TASK DETAILS: Edit the material below by changing "Where should I click to" to "Where do I click to" wherever it appears, and leave everything else the same.

• • •

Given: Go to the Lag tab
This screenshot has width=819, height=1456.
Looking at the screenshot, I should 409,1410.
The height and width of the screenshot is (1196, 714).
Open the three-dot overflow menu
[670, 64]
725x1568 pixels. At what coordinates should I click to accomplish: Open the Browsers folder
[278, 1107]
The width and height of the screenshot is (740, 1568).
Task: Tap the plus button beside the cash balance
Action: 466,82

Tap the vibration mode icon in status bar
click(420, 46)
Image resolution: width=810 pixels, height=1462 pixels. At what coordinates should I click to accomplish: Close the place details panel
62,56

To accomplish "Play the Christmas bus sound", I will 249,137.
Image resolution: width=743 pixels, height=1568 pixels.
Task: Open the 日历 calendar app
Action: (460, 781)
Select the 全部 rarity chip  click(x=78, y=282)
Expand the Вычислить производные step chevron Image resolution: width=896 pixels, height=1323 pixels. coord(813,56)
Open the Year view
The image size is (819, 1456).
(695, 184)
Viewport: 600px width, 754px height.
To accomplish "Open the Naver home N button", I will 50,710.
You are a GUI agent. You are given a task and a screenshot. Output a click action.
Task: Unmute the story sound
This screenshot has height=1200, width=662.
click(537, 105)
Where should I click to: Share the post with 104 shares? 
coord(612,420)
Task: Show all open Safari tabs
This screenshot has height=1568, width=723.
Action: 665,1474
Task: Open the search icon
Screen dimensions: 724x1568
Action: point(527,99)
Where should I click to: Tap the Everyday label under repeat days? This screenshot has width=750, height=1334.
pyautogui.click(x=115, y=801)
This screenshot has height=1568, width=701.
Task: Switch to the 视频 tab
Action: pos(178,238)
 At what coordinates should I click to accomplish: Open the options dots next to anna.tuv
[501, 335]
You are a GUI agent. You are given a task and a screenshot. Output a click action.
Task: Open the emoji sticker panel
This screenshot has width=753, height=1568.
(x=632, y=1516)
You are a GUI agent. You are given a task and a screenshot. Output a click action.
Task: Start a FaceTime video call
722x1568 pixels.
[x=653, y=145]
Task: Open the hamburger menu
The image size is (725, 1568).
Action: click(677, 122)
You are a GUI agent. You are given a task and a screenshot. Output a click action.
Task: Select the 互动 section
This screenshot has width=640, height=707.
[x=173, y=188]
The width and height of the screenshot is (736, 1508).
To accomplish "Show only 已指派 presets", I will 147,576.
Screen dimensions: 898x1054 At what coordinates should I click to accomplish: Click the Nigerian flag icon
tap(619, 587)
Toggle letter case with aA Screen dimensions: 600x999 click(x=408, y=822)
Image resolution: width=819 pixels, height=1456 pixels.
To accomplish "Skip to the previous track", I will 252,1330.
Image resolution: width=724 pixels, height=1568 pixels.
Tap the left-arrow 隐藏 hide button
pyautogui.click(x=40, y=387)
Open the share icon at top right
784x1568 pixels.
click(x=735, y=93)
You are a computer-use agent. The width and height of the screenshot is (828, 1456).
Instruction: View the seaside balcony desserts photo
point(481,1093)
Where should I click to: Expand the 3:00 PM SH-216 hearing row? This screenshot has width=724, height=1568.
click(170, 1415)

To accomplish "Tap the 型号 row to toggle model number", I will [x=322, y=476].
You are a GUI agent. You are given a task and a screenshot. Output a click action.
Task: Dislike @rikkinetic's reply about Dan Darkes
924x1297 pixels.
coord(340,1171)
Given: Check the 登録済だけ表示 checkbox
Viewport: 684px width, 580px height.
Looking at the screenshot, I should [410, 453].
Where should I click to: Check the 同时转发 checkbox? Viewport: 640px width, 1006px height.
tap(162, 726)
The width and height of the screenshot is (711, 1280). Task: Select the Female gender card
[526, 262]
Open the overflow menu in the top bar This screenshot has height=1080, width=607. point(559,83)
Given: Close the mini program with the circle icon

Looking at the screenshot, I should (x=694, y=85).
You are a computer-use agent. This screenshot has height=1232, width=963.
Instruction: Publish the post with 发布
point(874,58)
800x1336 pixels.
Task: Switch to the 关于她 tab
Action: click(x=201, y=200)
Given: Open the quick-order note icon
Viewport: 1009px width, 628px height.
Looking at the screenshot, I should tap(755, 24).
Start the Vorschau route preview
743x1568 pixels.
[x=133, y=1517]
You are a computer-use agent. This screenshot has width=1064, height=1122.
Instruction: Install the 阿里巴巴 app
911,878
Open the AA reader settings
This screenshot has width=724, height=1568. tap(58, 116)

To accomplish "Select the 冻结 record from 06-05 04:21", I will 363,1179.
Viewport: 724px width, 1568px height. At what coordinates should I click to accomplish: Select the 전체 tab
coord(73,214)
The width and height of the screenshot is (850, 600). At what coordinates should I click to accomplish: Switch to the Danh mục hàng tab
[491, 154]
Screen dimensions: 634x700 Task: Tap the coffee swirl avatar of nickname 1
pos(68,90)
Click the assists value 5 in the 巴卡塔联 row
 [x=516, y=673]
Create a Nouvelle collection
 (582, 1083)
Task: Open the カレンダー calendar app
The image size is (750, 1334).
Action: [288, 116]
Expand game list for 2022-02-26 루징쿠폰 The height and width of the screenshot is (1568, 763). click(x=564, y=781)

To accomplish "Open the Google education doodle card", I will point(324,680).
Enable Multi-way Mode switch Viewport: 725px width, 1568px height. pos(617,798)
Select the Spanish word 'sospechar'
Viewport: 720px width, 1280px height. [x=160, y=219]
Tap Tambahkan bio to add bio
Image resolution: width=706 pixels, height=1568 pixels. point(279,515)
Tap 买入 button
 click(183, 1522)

• • •

PROBLEM SOLUTION:
Given: Go to the Lag tab
This screenshot has width=819, height=1456.
Looking at the screenshot, I should 409,1410.
The height and width of the screenshot is (1196, 714).
Open the three-dot overflow menu
[670, 64]
725x1568 pixels. At what coordinates should I click to accomplish: Open the Browsers folder
[278, 1107]
The width and height of the screenshot is (740, 1568).
Task: Tap the plus button beside the cash balance
Action: 466,82

Tap the vibration mode icon in status bar
click(420, 46)
Image resolution: width=810 pixels, height=1462 pixels. At what coordinates should I click to accomplish: Close the place details panel
62,56

To accomplish "Play the Christmas bus sound", I will 249,137.
Image resolution: width=743 pixels, height=1568 pixels.
Task: Open the 日历 calendar app
Action: (460, 781)
Select the 全部 rarity chip  click(x=78, y=282)
Expand the Вычислить производные step chevron Image resolution: width=896 pixels, height=1323 pixels. coord(813,56)
Open the Year view
The image size is (819, 1456).
(695, 184)
Viewport: 600px width, 754px height.
To accomplish "Open the Naver home N button", I will 50,710.
You are a GUI agent. You are given a task and a screenshot. Output a click action.
Task: Unmute the story sound
This screenshot has height=1200, width=662.
click(537, 105)
Where do I click to: Share the post with 104 shares? 
coord(612,420)
Task: Show all open Safari tabs
This screenshot has height=1568, width=723.
Action: 665,1474
Task: Open the search icon
Screen dimensions: 724x1568
Action: point(527,99)
Where do I click to: Tap the Everyday label under repeat days? This screenshot has width=750, height=1334.
pyautogui.click(x=115, y=801)
This screenshot has height=1568, width=701.
Task: Switch to the 视频 tab
Action: pos(178,238)
 At what coordinates should I click to accomplish: Open the options dots next to anna.tuv
[501, 335]
You are a GUI agent. You are given a task and a screenshot. Output a click action.
Task: Open the emoji sticker panel
This screenshot has width=753, height=1568.
(x=632, y=1516)
You are a GUI agent. You are given a task and a screenshot. Output a click action.
Task: Start a FaceTime video call
722x1568 pixels.
[x=653, y=145]
Task: Open the hamburger menu
The image size is (725, 1568).
Action: click(677, 122)
You are a GUI agent. You are given a task and a screenshot. Output a click action.
Task: Select the 互动 section
This screenshot has width=640, height=707.
[x=173, y=188]
The width and height of the screenshot is (736, 1508).
To accomplish "Show only 已指派 presets", I will 147,576.
Screen dimensions: 898x1054 At what coordinates should I click to accomplish: Click the Nigerian flag icon
tap(619, 587)
Toggle letter case with aA Screen dimensions: 600x999 click(x=408, y=822)
Image resolution: width=819 pixels, height=1456 pixels.
To accomplish "Skip to the previous track", I will 252,1330.
Image resolution: width=724 pixels, height=1568 pixels.
Tap the left-arrow 隐藏 hide button
pyautogui.click(x=40, y=387)
Open the share icon at top right
784x1568 pixels.
click(x=735, y=93)
You are a computer-use agent. The width and height of the screenshot is (828, 1456).
Instruction: View the seaside balcony desserts photo
point(481,1093)
Where do I click to: Expand the 3:00 PM SH-216 hearing row? This screenshot has width=724, height=1568.
click(170, 1415)

To accomplish "Tap the 型号 row to toggle model number", I will [x=322, y=476].
You are a GUI agent. You are given a task and a screenshot. Output a click action.
Task: Dislike @rikkinetic's reply about Dan Darkes
924x1297 pixels.
coord(340,1171)
Given: Check the 登録済だけ表示 checkbox
Viewport: 684px width, 580px height.
Looking at the screenshot, I should [410, 453].
Where do I click to: Check the 同时转发 checkbox? Viewport: 640px width, 1006px height.
tap(162, 726)
The width and height of the screenshot is (711, 1280). Task: Select the Female gender card
[526, 262]
Open the overflow menu in the top bar This screenshot has height=1080, width=607. point(559,83)
Given: Close the mini program with the circle icon

Looking at the screenshot, I should (x=694, y=85).
You are a computer-use agent. This screenshot has height=1232, width=963.
Instruction: Publish the post with 发布
point(874,58)
800x1336 pixels.
Task: Switch to the 关于她 tab
Action: click(x=201, y=200)
Given: Open the quick-order note icon
Viewport: 1009px width, 628px height.
Looking at the screenshot, I should tap(755, 24).
Start the Vorschau route preview
743x1568 pixels.
[x=133, y=1517]
You are a computer-use agent. This screenshot has width=1064, height=1122.
Instruction: Install the 阿里巴巴 app
911,878
Open the AA reader settings
This screenshot has width=724, height=1568. tap(58, 116)

To accomplish "Select the 冻结 record from 06-05 04:21", I will 363,1179.
Viewport: 724px width, 1568px height. At what coordinates should I click to accomplish: Select the 전체 tab
coord(73,214)
The width and height of the screenshot is (850, 600). At what coordinates should I click to accomplish: Switch to the Danh mục hàng tab
[491, 154]
Screen dimensions: 634x700 Task: Tap the coffee swirl avatar of nickname 1
pos(68,90)
Click the assists value 5 in the 巴卡塔联 row
 [x=516, y=673]
Create a Nouvelle collection
 (582, 1083)
Task: Open the カレンダー calendar app
The image size is (750, 1334).
Action: [288, 116]
Expand game list for 2022-02-26 루징쿠폰 The height and width of the screenshot is (1568, 763). click(x=564, y=781)

To accomplish "Open the Google education doodle card", I will point(324,680).
Enable Multi-way Mode switch Viewport: 725px width, 1568px height. pos(617,798)
Select the Spanish word 'sospechar'
Viewport: 720px width, 1280px height. [x=160, y=219]
Tap Tambahkan bio to add bio
Image resolution: width=706 pixels, height=1568 pixels. point(279,515)
Tap 买入 button
 click(183, 1522)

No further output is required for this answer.